The issue with practice
There is a misunderstanding based on research conducted into effectiveness that you need 10,000 hours of practice, feedback and coaching to become really outstandingly good at something. This was popularised by Malcom Shadwell in his 2011 book Outliers- The story of success. The truth is that “Practice does not make perfect. Only perfect practice makes perfect.” This is a quote from Vince Lombardi, one of the best know and respected American Football coaches.
There is a lot to be said for this perspective. Those of us play sports to any reasonably good level know that frequent practice is important. But we have all had situations where little mistakes slip into our routines or techniques. Sooner or later these minor deviations become major problems. Sometimes they can even cause major physical damage. What this illustrates is that it is not just the quantity of practice that matters but also the quality of the practice.
I also want to add that I am a strong believer in “Perfect is the enemy of good”. References here to “perfect” should be read in the sense of “continuously improving, even at the highest levels of skill and competence”.
What is needed
To make sure that we practice the right things we need two essentials:
- A template or example of what is right or better, and
- Someone who can take a look at what we do and who has the necessary skills to identify what we do and to communicate suggestions in a constructive way.

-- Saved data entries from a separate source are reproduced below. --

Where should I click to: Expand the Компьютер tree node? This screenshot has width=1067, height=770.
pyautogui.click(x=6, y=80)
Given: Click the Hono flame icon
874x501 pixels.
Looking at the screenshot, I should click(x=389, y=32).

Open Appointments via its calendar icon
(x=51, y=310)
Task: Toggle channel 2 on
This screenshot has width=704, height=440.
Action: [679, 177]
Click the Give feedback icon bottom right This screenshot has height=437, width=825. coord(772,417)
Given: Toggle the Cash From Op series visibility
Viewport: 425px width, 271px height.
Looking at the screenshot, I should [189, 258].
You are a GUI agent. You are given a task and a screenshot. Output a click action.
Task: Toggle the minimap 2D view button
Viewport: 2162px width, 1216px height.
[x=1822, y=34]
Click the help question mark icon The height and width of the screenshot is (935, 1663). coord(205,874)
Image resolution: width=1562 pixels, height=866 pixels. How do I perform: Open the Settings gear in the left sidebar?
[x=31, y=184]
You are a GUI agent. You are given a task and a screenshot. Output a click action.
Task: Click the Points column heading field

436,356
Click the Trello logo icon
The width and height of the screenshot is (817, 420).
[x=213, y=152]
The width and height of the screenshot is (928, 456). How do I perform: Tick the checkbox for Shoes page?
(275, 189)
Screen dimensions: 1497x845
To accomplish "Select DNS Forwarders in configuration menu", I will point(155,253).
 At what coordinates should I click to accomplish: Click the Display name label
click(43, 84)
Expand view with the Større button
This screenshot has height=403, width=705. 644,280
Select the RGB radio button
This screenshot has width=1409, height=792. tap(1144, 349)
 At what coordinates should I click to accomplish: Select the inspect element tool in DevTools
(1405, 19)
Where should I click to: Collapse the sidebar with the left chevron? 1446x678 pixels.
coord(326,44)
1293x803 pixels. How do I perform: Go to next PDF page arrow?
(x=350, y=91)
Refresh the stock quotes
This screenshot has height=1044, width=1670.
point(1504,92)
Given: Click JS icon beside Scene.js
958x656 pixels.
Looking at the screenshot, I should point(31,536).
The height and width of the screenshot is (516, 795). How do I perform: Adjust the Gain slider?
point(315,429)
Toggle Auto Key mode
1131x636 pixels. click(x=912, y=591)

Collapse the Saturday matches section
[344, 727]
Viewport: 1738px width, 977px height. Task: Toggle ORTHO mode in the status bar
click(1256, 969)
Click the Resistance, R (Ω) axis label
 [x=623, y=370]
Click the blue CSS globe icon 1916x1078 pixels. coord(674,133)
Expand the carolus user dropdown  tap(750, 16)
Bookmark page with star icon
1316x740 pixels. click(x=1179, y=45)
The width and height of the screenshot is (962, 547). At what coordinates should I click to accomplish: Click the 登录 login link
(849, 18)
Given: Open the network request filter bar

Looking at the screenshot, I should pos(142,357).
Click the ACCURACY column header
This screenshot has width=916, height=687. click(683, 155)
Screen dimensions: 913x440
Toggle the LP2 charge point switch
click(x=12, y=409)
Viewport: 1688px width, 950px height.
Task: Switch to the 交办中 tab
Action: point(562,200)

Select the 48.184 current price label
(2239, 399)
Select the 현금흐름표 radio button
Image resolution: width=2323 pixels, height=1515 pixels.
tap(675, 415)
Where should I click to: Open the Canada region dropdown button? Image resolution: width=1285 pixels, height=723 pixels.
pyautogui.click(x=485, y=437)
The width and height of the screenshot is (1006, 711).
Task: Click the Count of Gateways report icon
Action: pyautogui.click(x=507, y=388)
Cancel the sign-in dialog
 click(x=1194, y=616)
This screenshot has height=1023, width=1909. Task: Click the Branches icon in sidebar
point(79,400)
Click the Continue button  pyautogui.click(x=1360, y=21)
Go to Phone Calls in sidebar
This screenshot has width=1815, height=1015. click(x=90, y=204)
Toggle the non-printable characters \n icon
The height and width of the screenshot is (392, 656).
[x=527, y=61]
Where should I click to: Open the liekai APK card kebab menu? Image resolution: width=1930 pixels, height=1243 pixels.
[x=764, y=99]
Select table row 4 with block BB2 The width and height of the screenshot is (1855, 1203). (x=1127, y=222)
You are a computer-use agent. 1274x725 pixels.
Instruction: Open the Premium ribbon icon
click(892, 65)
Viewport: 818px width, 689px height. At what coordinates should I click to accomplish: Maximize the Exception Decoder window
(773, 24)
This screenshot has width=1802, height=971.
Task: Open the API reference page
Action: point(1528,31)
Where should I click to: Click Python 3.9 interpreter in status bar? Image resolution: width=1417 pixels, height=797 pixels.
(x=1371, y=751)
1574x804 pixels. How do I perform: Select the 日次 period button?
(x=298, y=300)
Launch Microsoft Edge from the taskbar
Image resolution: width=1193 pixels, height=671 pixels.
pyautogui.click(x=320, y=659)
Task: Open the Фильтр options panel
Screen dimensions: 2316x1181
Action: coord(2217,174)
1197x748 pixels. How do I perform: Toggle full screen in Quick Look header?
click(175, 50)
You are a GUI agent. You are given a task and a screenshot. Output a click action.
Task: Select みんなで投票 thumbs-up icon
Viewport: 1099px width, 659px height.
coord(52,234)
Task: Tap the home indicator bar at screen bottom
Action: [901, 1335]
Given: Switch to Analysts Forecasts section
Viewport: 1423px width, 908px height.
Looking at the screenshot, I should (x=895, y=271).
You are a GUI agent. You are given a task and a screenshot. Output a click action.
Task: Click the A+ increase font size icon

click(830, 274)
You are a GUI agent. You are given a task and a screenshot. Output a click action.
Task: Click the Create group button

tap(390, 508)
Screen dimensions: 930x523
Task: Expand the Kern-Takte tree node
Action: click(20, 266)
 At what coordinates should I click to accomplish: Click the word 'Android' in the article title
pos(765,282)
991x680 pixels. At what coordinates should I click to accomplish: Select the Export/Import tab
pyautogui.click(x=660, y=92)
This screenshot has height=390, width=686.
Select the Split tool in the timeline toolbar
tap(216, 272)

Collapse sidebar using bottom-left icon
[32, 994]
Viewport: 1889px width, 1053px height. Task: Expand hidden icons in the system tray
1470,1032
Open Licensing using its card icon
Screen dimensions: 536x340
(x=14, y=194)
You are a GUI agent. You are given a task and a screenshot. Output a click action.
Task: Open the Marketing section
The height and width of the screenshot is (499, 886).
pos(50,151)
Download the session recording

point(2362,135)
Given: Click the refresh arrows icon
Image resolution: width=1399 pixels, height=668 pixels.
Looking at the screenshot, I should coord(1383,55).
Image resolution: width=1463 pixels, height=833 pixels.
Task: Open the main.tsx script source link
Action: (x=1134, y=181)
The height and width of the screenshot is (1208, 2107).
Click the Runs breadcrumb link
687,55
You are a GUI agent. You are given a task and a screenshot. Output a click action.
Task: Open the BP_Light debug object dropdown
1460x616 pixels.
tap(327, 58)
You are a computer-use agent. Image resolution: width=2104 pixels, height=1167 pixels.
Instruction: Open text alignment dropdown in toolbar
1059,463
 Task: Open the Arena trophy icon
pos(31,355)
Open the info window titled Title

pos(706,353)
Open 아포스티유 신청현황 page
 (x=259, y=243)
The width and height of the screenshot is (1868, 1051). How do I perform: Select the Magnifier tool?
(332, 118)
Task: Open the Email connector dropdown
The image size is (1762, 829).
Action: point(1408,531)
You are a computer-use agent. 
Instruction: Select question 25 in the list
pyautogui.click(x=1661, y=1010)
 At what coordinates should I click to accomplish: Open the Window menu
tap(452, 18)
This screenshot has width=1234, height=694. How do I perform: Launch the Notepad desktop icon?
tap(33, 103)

In terms of fee negotiation and other fee enhancement activities there are many good templates and examples on how to price, negotiate or value manage well. High Impact Fee Negotiation and Management for Professionals is all about good practice in these areas.
Getting someone who knows what good pricing, fee negotiation or fee management looks like and who can demonstrate what you and how you can do it better is more challenging. You need to find someone who is both a good practitioner as well as a coach and/ or trainer. These coach/ trainers also have to understand the dynamics of professional service firms.
It is worth making the effort to find the right coach/ trainer in this area. There are not many of us who truly understand professional service firms. Those that do can make a significant contribution to a firm’s bottom line.